The article is devoted to the history of studying the architecture of the Onega Gulf of the White Sea. The description of the area is already found in travel notes of the 16th century, but the monuments of wooden architecture of this region were introduced into wide scientific circulation only in the late 1880s by academician V. V. Suslov. In addition, the historiography of the theme of wooden church architecture of the Onega Pomerania was accompanied by the research and publication of sources, on the basis of which their critical assessment was later based. So, the Archaeological Commission in 1911 published a list of churches in the Onega district in the “Description of monuments of Russian Architecture in the provinces”. The study of the architectural heritage of the Onega Seaboard was resumed only at the turn of the 1960s and 1970s, when the publications of I. B. Purishev, Yu. S. Ushakov, and M. I. Milchik were published almost simultaneously. Their articles and essays, along with materials published in the pre-revolutionary years, formed a solid basis for further scientific research in the 2010s, which presented the construction history and contextual analysis of temples in Unezhma, Purnema, Iur’eva Gora, Nimen’ga, Liamtsa, Pushlakhta and Letniaia Zolotitsa. On the basis of written sources (including unpublished materials of the Russian State Archive of Ancient Acts, the Moscow Kremlin Museums, the St. Petersburg Institute of History of the Russian Academy of Sciences) a significant body of archival primary sources on the history of wooden church building in the Onega Gulf of the White Sea, related to monastic clerical work, state accounting materials, documents of diocesan administration bodies, was identified.

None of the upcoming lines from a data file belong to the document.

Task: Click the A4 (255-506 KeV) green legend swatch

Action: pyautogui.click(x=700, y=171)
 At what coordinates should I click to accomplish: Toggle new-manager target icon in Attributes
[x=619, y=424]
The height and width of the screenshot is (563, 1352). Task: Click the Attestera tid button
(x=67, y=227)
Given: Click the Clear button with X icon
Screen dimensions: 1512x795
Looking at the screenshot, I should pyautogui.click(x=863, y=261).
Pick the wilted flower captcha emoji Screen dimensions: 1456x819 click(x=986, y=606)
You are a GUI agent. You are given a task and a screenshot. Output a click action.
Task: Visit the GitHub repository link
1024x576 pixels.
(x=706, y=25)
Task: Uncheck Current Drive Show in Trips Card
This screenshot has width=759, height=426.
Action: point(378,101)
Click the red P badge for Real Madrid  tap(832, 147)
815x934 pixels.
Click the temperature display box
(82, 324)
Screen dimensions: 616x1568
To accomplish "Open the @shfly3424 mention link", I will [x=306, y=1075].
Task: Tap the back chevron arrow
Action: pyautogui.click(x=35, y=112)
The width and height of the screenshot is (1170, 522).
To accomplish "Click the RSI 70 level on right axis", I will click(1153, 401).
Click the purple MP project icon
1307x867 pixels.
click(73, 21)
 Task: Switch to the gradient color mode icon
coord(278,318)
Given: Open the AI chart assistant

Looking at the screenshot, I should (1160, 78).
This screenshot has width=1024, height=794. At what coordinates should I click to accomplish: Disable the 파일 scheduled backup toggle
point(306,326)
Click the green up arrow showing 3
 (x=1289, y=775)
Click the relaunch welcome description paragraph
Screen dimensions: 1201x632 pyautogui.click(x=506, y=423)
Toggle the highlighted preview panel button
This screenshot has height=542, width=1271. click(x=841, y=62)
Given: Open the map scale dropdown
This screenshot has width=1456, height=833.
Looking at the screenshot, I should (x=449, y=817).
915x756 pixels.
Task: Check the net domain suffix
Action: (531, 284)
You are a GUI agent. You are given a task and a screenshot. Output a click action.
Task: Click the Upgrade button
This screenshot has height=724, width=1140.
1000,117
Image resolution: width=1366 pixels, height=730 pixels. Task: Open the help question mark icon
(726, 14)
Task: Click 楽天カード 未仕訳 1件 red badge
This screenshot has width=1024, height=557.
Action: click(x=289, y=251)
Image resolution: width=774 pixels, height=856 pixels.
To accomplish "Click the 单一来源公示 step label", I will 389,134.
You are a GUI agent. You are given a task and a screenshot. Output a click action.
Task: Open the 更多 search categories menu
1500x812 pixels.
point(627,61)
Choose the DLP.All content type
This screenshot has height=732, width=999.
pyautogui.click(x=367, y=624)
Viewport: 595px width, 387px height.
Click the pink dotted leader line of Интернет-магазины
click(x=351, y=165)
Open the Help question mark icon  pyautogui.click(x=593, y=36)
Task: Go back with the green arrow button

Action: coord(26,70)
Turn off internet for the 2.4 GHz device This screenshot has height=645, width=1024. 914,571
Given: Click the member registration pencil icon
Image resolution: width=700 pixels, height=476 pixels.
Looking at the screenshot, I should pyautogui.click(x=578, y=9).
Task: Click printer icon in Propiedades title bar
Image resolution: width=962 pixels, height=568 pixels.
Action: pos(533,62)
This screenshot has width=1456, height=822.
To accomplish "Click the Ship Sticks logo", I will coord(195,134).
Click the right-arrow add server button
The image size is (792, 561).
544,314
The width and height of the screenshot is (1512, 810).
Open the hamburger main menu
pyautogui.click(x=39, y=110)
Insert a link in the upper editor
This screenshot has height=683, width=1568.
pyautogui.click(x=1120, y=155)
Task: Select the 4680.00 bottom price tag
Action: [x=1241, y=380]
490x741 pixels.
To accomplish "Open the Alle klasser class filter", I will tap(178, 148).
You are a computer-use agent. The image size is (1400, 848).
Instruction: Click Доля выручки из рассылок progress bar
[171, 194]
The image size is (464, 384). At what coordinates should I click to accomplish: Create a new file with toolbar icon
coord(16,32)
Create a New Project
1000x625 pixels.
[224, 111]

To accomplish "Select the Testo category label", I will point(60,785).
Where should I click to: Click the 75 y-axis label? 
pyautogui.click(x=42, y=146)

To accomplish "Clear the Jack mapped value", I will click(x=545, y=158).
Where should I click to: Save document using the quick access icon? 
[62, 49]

At the present stage, the main research approach can be called the expansion of the factual base due to, first, the introduction into scientific circulation of previously unknown documents clarifying the construction history of a particular object; secondly, the appeal to the restoration materials of the Soviet era, containing correspondence, drawings, projects and measurements of the 1950s and 1980s; thirdly, the series of expeditions, the results of which are detailed measurements of monuments and graphic reconstructions. The reported study was funded by RFBR, project number № 20-012-00356.